[Excerpted records Boundary: Start]

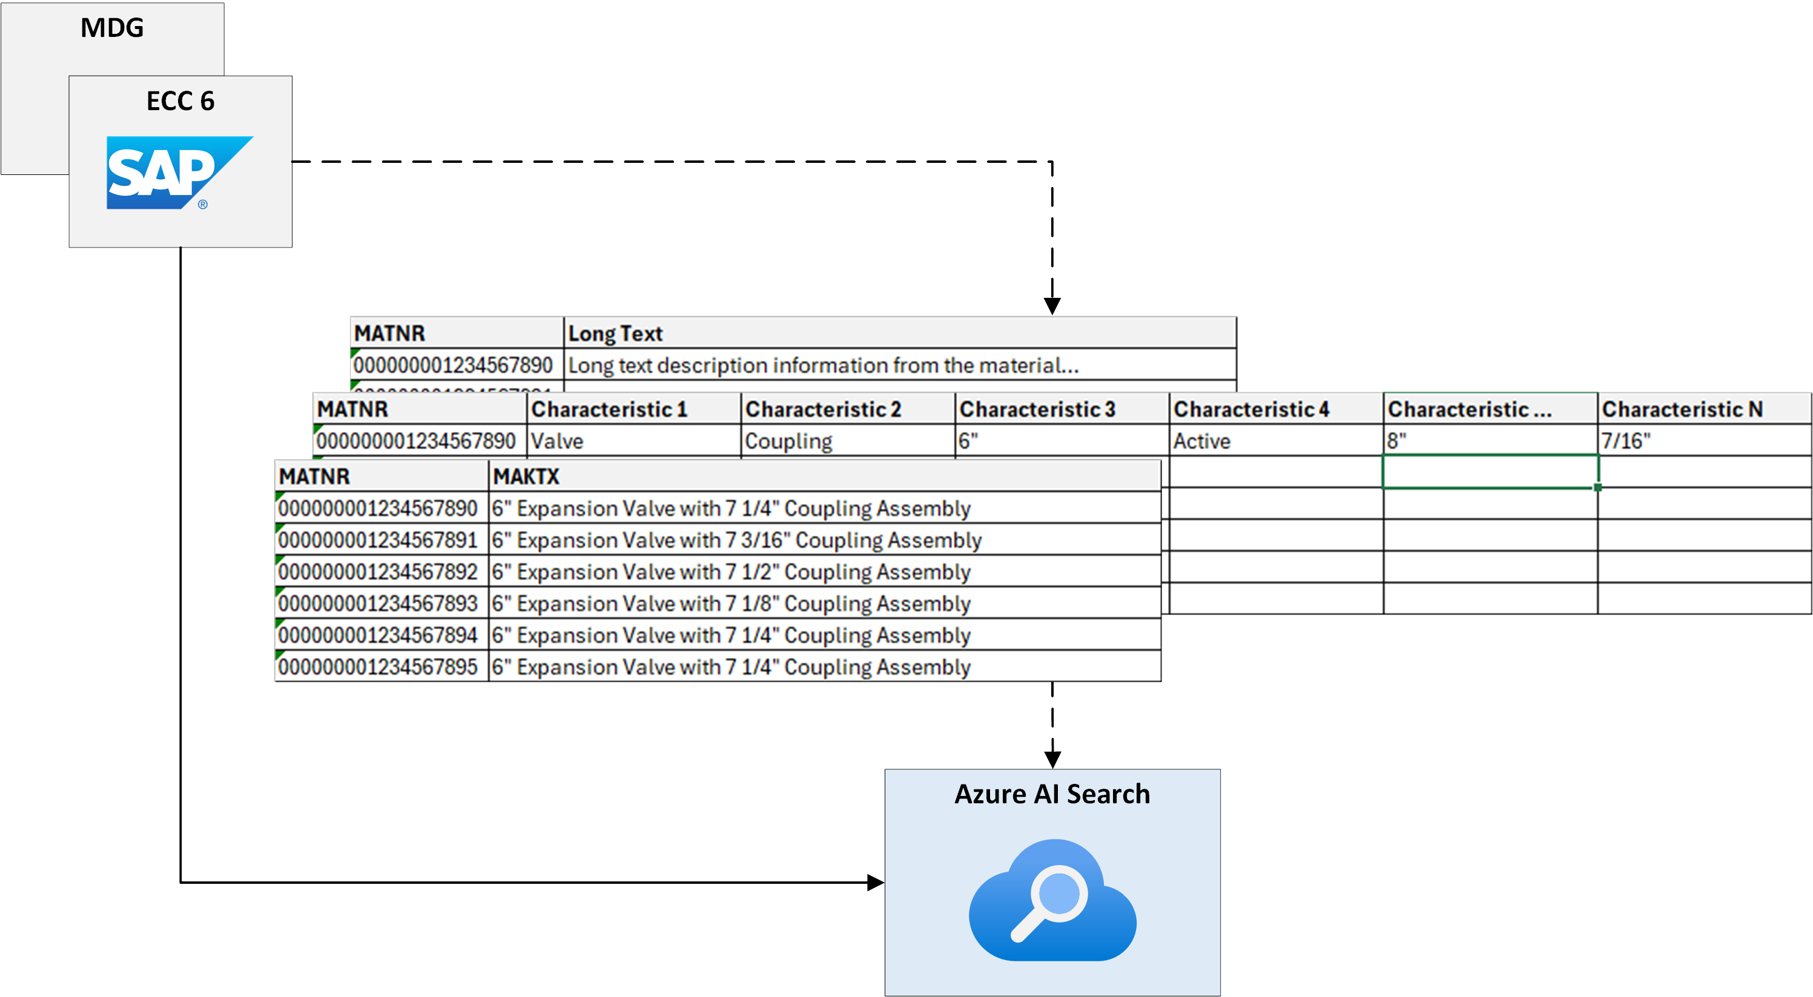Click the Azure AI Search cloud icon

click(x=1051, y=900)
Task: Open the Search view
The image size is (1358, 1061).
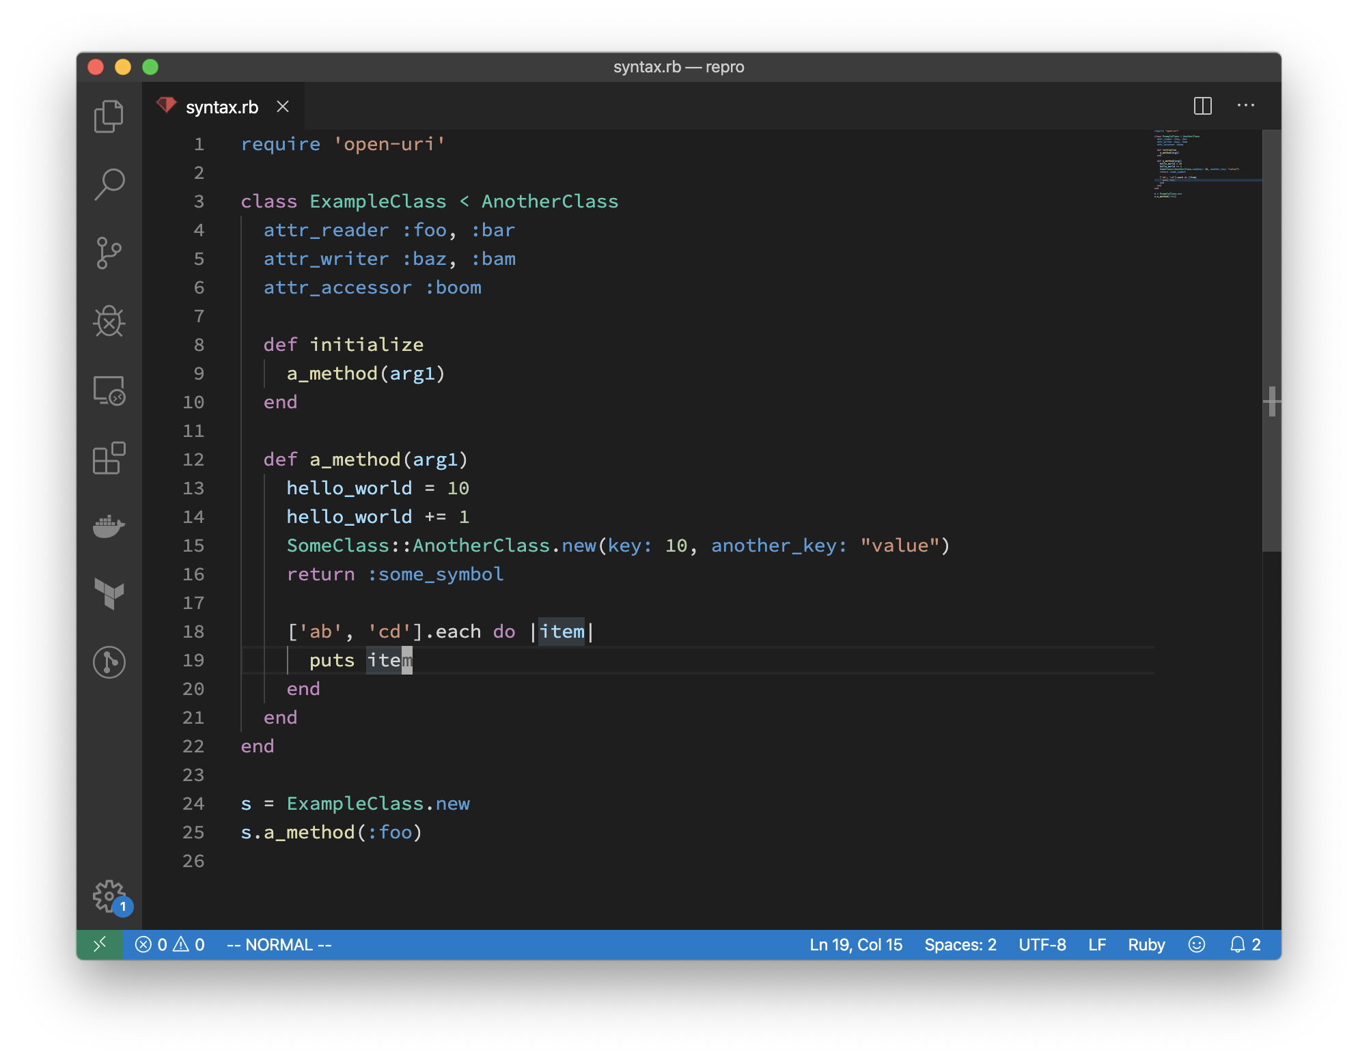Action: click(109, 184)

[Excerpted records Boundary: End]

*Your instructions*: In your answer, copy exactly the lines running from the line with "Task: Open the Search view" to the end of the material above, both included, and omit all pictures.

*Task response*:
Task: Open the Search view
The image size is (1358, 1061).
Action: click(109, 184)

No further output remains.